- Category: Movies
- Written by Ailsa Windsor
As a commoner one perceives the life of royalty and aristocracy to be luxurious and unencumbered with the worries with which we are plagued… and yet, they are humans just as we are and sometimes even lonelier. To this end, director – Stephen Frears, has magnificently highlighted the joy and hope brought into Queen Victoria’s life by a young Indian clerk – Abdul Karim, who travelled from India in 1887 to present a ceremonial medal on behalf of his country
Starring: Judi Dench, Ali Fazal, Eddie Izzard, Adeel Akhtar, Tim Piggot-Smith, Olivia Williams, Simon Callow, Michael Gambon
Dame Judi Dench is a joy to behold on the screen and in ‘Victoria & Abdul’ she traverses the boundaries of etiquette and breeding with aplomb taking the aging queen, bored to death with the interminable rounds of dinners and stilted conversation, into a world where there is something to look forward to each day.

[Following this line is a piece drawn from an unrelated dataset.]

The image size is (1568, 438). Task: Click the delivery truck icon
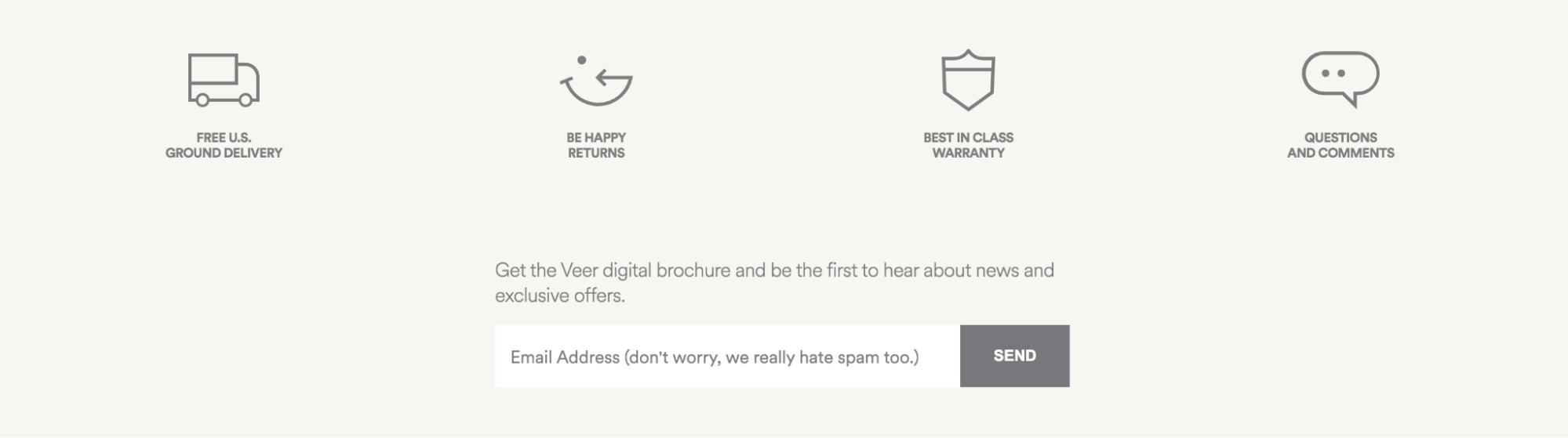(224, 80)
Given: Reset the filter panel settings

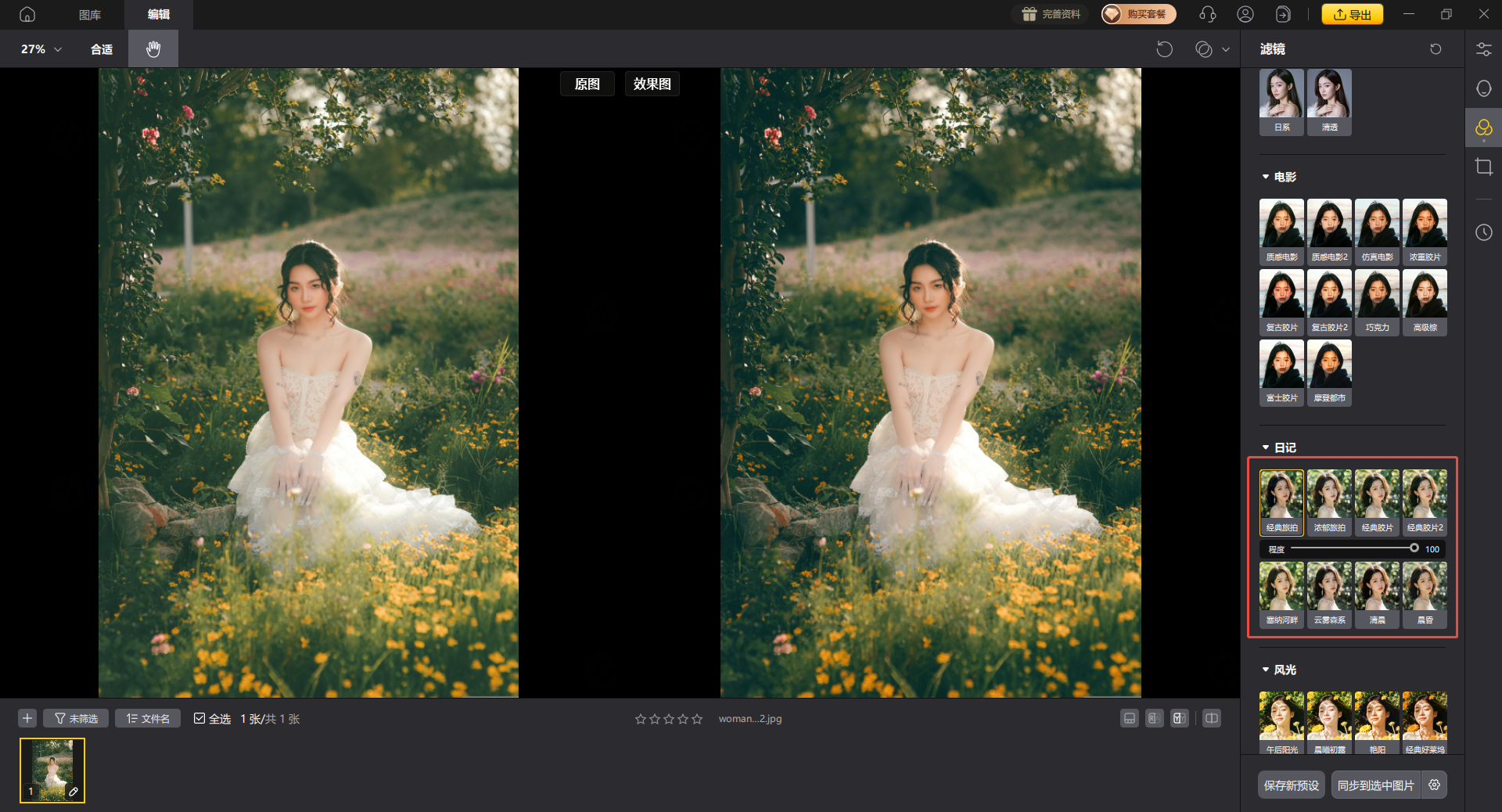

Based on hidden diaries and journals only revealed on Abdul’s death, journalist Shrabani Basu compiled ‘Victoria & Abdul: The True Story of the Queen’s Closest Confidant’ – this is the premise upon which the film is based.
“She was the Queen of England and he was a humble clerk from India,” states Shrabani in the production notes. Allegedly, she was in India in 2001 researching a book on curry when she visited Osborne House, knowing that this was amongst Queen Victoria’s favourite dishes… and this is where she discovered two portraits and one bronze bust of an Indian gentleman. In 2006 Shrabani visited Balmoral and this is where she saw Karim Cottage – the house specifically built for Abdul who had become a cherished advisor known as the Munshi… totally intrigued Shrabani’s appetite was whetted and her journey of discovery began.
[Extract from the production notes]: ‘The Queen’s son Bertie, later King Edward VII, had destroyed all correspondence between his mother and the Munshi – but had not thought to touch her Hindustani journals. In those journals, Basu discovered the story of Queen Victoria and her beloved Munshi, Abdul Karim.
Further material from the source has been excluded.